▶ [EXERCISE DIRECTIONS]
The answer must be an exact copy of the lines from the one containing "Task: Click the" through the last line of the records, with the pictures left out.

▶ [DATA IN THIS EXERCISE]

....

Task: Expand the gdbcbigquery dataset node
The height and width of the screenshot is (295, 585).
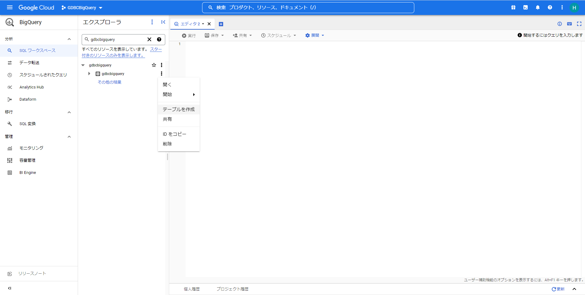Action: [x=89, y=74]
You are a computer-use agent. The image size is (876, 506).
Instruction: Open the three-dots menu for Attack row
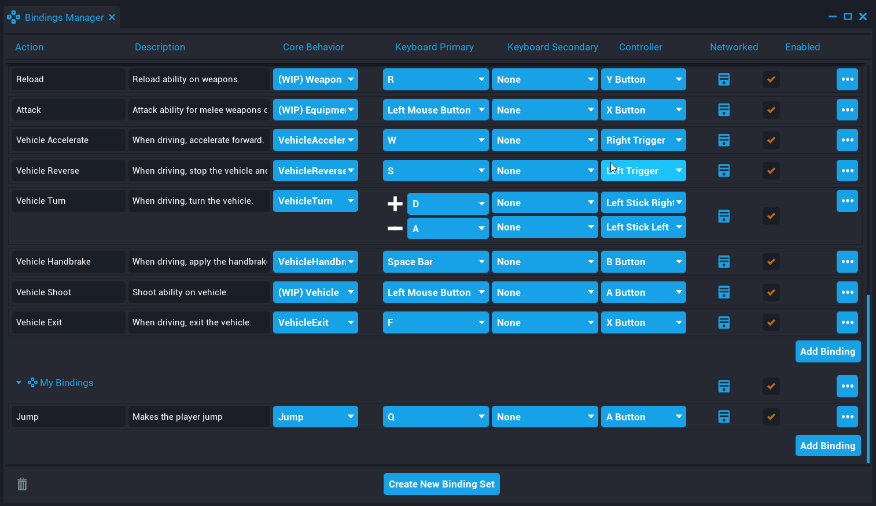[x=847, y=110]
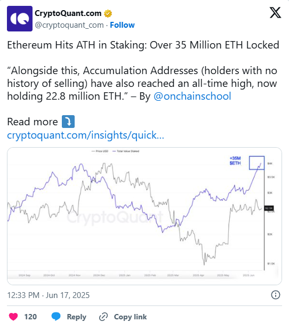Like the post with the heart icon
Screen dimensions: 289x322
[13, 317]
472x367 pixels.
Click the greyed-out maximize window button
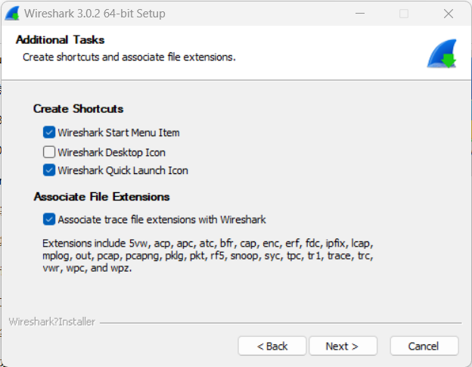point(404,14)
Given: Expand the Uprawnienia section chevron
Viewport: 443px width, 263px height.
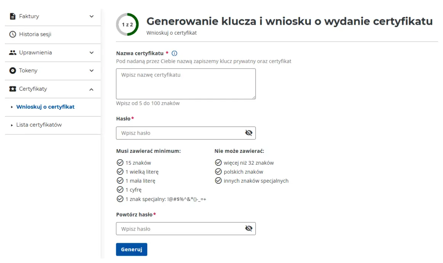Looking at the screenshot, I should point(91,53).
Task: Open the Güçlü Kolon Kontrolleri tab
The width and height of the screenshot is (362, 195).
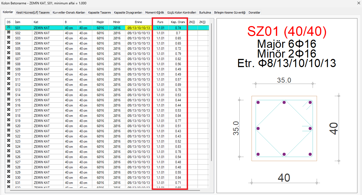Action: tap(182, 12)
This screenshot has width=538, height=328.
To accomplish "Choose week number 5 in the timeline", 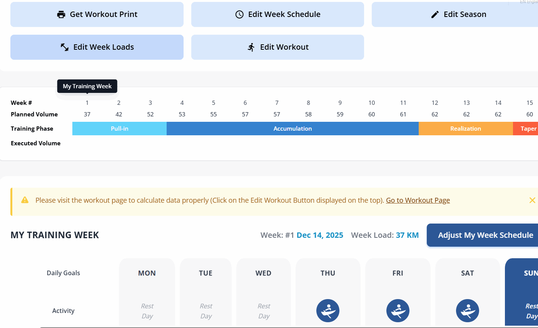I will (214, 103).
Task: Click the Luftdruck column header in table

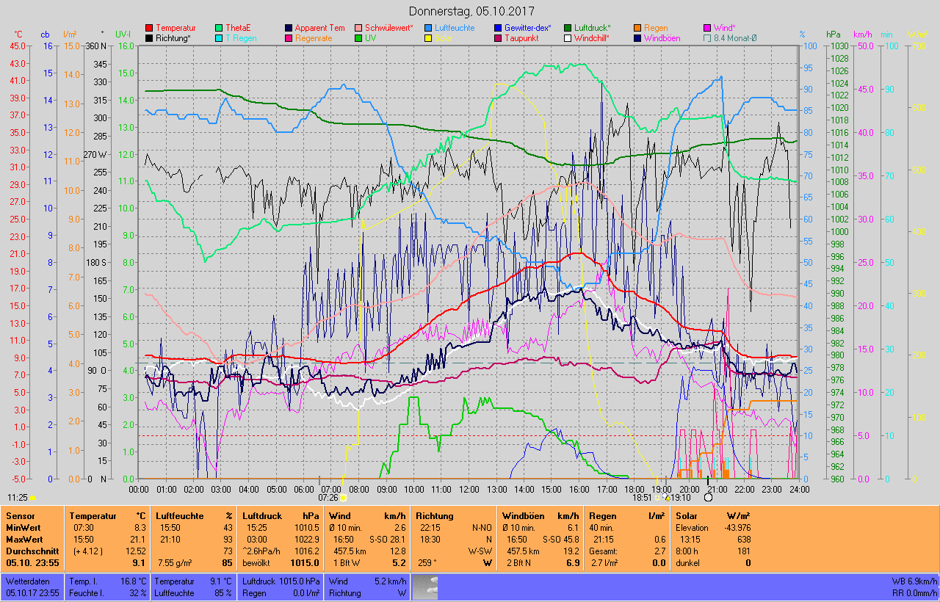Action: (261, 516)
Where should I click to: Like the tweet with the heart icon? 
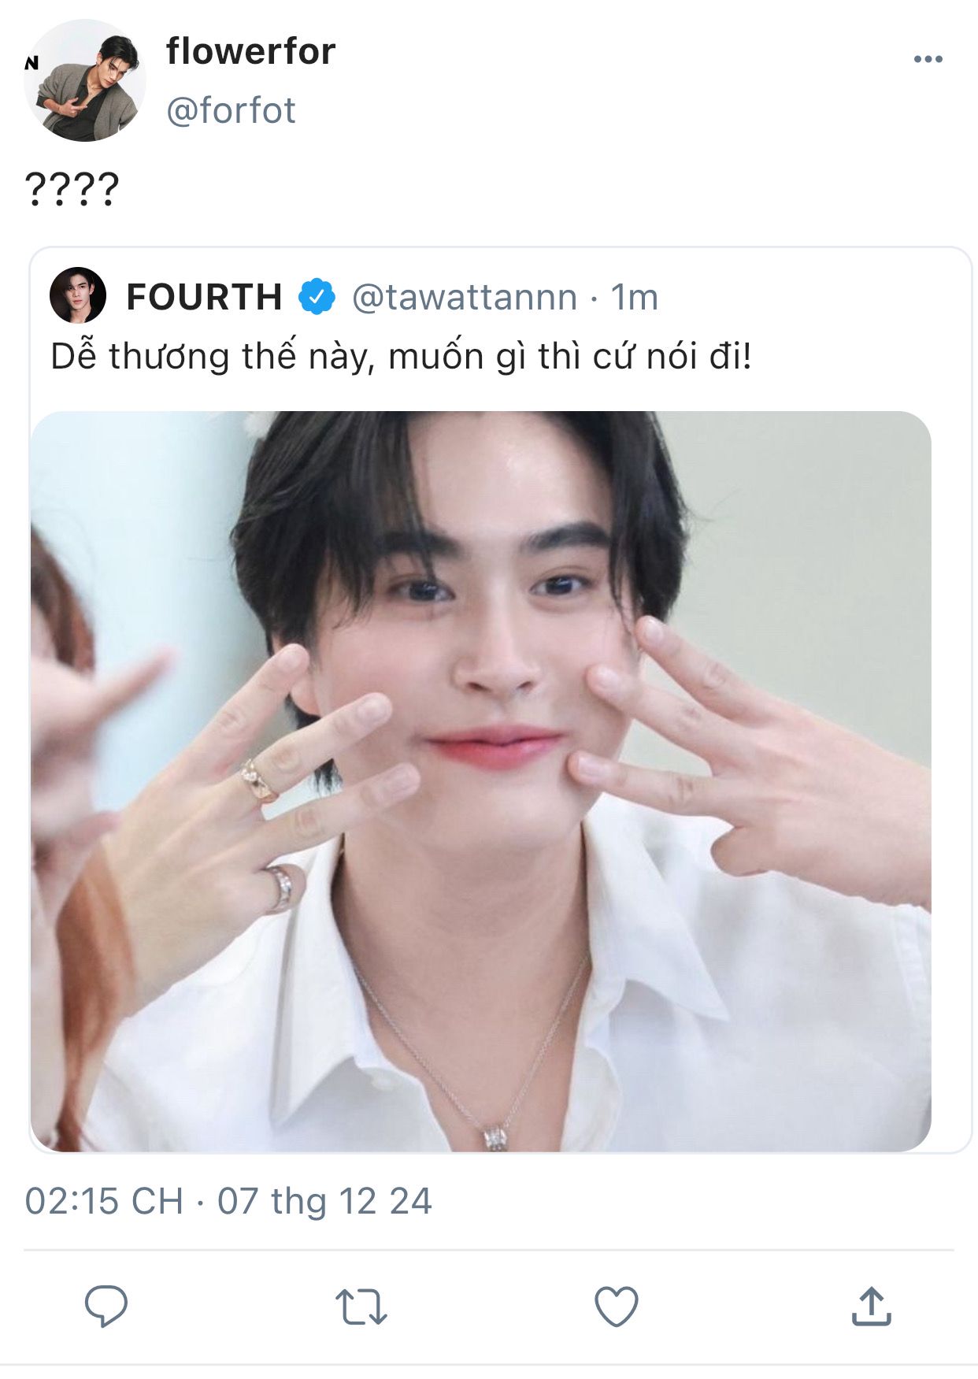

....

▶ [ANSWER SPACE]
Task: Click the Luftdruck column header in table

Action: (261, 516)
Where should I click to: Like the tweet with the heart icon? 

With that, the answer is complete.